Every entry, from first to last, is to be written out exactly.

====== DATA UNDER STUDY

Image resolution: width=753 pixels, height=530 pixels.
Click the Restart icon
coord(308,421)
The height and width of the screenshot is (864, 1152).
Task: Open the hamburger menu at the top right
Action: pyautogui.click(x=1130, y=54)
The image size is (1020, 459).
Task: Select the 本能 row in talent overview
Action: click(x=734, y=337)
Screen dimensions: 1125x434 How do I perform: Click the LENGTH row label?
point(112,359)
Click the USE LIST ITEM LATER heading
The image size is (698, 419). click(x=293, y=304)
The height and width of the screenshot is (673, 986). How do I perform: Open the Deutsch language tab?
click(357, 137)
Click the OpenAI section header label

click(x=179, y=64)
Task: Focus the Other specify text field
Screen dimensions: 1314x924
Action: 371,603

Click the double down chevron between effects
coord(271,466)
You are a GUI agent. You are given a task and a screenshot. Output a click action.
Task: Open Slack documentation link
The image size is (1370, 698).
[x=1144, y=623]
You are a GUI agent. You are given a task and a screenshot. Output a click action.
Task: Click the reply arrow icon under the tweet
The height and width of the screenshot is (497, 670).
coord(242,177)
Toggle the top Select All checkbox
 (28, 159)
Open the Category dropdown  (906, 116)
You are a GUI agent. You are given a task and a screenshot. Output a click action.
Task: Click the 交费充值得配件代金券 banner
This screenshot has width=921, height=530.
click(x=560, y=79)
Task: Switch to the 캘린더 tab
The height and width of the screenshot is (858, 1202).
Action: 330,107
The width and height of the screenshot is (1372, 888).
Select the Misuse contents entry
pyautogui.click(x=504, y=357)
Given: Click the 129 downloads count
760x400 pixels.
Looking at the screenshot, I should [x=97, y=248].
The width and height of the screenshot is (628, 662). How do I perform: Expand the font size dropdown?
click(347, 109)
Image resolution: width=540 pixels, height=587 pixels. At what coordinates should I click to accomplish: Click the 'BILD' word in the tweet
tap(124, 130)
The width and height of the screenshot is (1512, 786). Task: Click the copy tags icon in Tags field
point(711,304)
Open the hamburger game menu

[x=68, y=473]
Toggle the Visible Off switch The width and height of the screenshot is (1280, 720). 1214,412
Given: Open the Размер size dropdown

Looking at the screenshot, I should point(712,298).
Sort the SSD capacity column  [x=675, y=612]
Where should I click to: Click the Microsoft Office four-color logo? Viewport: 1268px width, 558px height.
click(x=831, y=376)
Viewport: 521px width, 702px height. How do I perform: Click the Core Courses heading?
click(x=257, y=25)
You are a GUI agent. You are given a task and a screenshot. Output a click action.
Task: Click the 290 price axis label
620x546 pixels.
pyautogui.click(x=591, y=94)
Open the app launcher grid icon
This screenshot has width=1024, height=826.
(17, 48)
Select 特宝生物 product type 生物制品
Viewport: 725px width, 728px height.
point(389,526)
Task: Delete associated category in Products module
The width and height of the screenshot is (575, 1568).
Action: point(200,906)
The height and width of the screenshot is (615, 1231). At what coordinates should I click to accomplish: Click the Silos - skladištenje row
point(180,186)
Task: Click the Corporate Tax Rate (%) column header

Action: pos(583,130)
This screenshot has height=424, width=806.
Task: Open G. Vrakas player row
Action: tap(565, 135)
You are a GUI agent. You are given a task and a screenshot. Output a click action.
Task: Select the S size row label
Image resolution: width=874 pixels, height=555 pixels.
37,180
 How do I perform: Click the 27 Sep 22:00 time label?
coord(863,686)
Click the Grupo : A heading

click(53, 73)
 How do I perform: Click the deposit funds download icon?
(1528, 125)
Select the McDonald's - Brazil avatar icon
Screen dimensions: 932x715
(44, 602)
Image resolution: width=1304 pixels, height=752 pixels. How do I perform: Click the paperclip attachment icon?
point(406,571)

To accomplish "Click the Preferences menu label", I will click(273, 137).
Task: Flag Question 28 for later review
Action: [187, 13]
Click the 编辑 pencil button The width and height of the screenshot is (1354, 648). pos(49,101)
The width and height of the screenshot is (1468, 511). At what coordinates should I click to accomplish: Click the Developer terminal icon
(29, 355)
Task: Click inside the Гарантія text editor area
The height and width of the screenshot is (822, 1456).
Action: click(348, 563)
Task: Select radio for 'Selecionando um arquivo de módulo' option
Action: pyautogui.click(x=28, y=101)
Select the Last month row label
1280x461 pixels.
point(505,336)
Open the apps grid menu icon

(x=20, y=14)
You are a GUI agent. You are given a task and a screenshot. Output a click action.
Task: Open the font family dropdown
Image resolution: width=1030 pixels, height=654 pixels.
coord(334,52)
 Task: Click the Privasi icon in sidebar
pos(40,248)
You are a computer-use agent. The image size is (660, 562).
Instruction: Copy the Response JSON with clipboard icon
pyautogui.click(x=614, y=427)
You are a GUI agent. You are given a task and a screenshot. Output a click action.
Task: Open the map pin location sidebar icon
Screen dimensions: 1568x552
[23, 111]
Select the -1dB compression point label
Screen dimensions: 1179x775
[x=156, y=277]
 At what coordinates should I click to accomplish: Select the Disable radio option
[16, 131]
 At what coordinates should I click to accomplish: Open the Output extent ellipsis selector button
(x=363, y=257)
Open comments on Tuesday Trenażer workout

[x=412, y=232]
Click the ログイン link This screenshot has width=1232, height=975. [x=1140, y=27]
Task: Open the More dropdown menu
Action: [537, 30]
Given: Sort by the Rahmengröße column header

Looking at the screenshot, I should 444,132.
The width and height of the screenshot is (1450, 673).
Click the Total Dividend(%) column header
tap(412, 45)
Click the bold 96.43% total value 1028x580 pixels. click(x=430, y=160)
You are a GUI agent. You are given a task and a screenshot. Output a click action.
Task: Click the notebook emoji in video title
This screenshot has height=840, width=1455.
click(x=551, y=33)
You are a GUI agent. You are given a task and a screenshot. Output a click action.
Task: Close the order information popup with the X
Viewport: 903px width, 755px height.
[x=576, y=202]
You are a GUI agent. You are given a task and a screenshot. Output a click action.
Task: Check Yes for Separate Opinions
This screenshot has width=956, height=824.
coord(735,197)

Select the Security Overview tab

============

■ **EXERCISE OUTPUT**
Image resolution: width=753 pixels, height=530 pixels.
Click the Restart icon
coord(308,421)
The height and width of the screenshot is (864, 1152).
Task: Open the hamburger menu at the top right
Action: pyautogui.click(x=1130, y=54)
The image size is (1020, 459).
Task: Select the 本能 row in talent overview
Action: click(x=734, y=337)
Screen dimensions: 1125x434 How do I perform: Click the LENGTH row label?
point(112,359)
Click the USE LIST ITEM LATER heading
The image size is (698, 419). click(x=293, y=304)
The height and width of the screenshot is (673, 986). How do I perform: Open the Deutsch language tab?
click(357, 137)
Click the OpenAI section header label

click(x=179, y=64)
Task: Focus the Other specify text field
Screen dimensions: 1314x924
Action: 371,603

Click the double down chevron between effects
coord(271,466)
You are a GUI agent. You are given a task and a screenshot. Output a click action.
Task: Open Slack documentation link
The image size is (1370, 698).
[x=1144, y=623]
You are a GUI agent. You are given a task and a screenshot. Output a click action.
Task: Click the reply arrow icon under the tweet
The height and width of the screenshot is (497, 670).
coord(242,177)
Toggle the top Select All checkbox
 (28, 159)
Open the Category dropdown  (906, 116)
You are a GUI agent. You are given a task and a screenshot. Output a click action.
Task: Click the 交费充值得配件代金券 banner
This screenshot has width=921, height=530.
click(x=560, y=79)
Task: Switch to the 캘린더 tab
The height and width of the screenshot is (858, 1202).
Action: 330,107
The width and height of the screenshot is (1372, 888).
Select the Misuse contents entry
pyautogui.click(x=504, y=357)
Given: Click the 129 downloads count
760x400 pixels.
Looking at the screenshot, I should [x=97, y=248].
The width and height of the screenshot is (628, 662). How do I perform: Expand the font size dropdown?
click(347, 109)
Image resolution: width=540 pixels, height=587 pixels. At what coordinates should I click to accomplish: Click the 'BILD' word in the tweet
tap(124, 130)
The width and height of the screenshot is (1512, 786). Task: Click the copy tags icon in Tags field
point(711,304)
Open the hamburger game menu

[x=68, y=473]
Toggle the Visible Off switch The width and height of the screenshot is (1280, 720). 1214,412
Given: Open the Размер size dropdown

Looking at the screenshot, I should point(712,298).
Sort the SSD capacity column  [x=675, y=612]
Where should I click to: Click the Microsoft Office four-color logo? Viewport: 1268px width, 558px height.
click(x=831, y=376)
Viewport: 521px width, 702px height. How do I perform: Click the Core Courses heading?
click(x=257, y=25)
You are a GUI agent. You are given a task and a screenshot. Output a click action.
Task: Click the 290 price axis label
620x546 pixels.
pyautogui.click(x=591, y=94)
Open the app launcher grid icon
This screenshot has width=1024, height=826.
(17, 48)
Select 特宝生物 product type 生物制品
Viewport: 725px width, 728px height.
point(389,526)
Task: Delete associated category in Products module
The width and height of the screenshot is (575, 1568).
Action: point(200,906)
The height and width of the screenshot is (615, 1231). At what coordinates should I click to accomplish: Click the Silos - skladištenje row
point(180,186)
Task: Click the Corporate Tax Rate (%) column header

Action: pos(583,130)
This screenshot has height=424, width=806.
Task: Open G. Vrakas player row
Action: tap(565, 135)
You are a GUI agent. You are given a task and a screenshot. Output a click action.
Task: Select the S size row label
Image resolution: width=874 pixels, height=555 pixels.
37,180
 How do I perform: Click the 27 Sep 22:00 time label?
coord(863,686)
Click the Grupo : A heading

click(53, 73)
 How do I perform: Click the deposit funds download icon?
(1528, 125)
Select the McDonald's - Brazil avatar icon
Screen dimensions: 932x715
(44, 602)
Image resolution: width=1304 pixels, height=752 pixels. How do I perform: Click the paperclip attachment icon?
point(406,571)

To accomplish "Click the Preferences menu label", I will click(273, 137).
Task: Flag Question 28 for later review
Action: [187, 13]
Click the 编辑 pencil button The width and height of the screenshot is (1354, 648). pos(49,101)
The width and height of the screenshot is (1468, 511). At what coordinates should I click to accomplish: Click the Developer terminal icon
(29, 355)
Task: Click inside the Гарантія text editor area
The height and width of the screenshot is (822, 1456).
Action: click(348, 563)
Task: Select radio for 'Selecionando um arquivo de módulo' option
Action: pyautogui.click(x=28, y=101)
Select the Last month row label
1280x461 pixels.
point(505,336)
Open the apps grid menu icon

(x=20, y=14)
You are a GUI agent. You are given a task and a screenshot. Output a click action.
Task: Open the font family dropdown
Image resolution: width=1030 pixels, height=654 pixels.
coord(334,52)
 Task: Click the Privasi icon in sidebar
pos(40,248)
You are a computer-use agent. The image size is (660, 562).
Instruction: Copy the Response JSON with clipboard icon
pyautogui.click(x=614, y=427)
You are a GUI agent. You are given a task and a screenshot. Output a click action.
Task: Open the map pin location sidebar icon
Screen dimensions: 1568x552
[23, 111]
Select the -1dB compression point label
Screen dimensions: 1179x775
[x=156, y=277]
 At what coordinates should I click to accomplish: Select the Disable radio option
[16, 131]
 At what coordinates should I click to accomplish: Open the Output extent ellipsis selector button
(x=363, y=257)
Open comments on Tuesday Trenażer workout

[x=412, y=232]
Click the ログイン link This screenshot has width=1232, height=975. [x=1140, y=27]
Task: Open the More dropdown menu
Action: [537, 30]
Given: Sort by the Rahmengröße column header

Looking at the screenshot, I should 444,132.
The width and height of the screenshot is (1450, 673).
Click the Total Dividend(%) column header
tap(412, 45)
Click the bold 96.43% total value 1028x580 pixels. click(x=430, y=160)
You are a GUI agent. You are given a task and a screenshot. Output a click action.
Task: Click the notebook emoji in video title
This screenshot has height=840, width=1455.
click(x=551, y=33)
You are a GUI agent. You are given a task and a screenshot. Output a click action.
Task: Close the order information popup with the X
Viewport: 903px width, 755px height.
[x=576, y=202]
You are a GUI agent. You are given a task and a screenshot. Output a click action.
Task: Check Yes for Separate Opinions
This screenshot has width=956, height=824.
coord(735,197)

Select the Security Overview tab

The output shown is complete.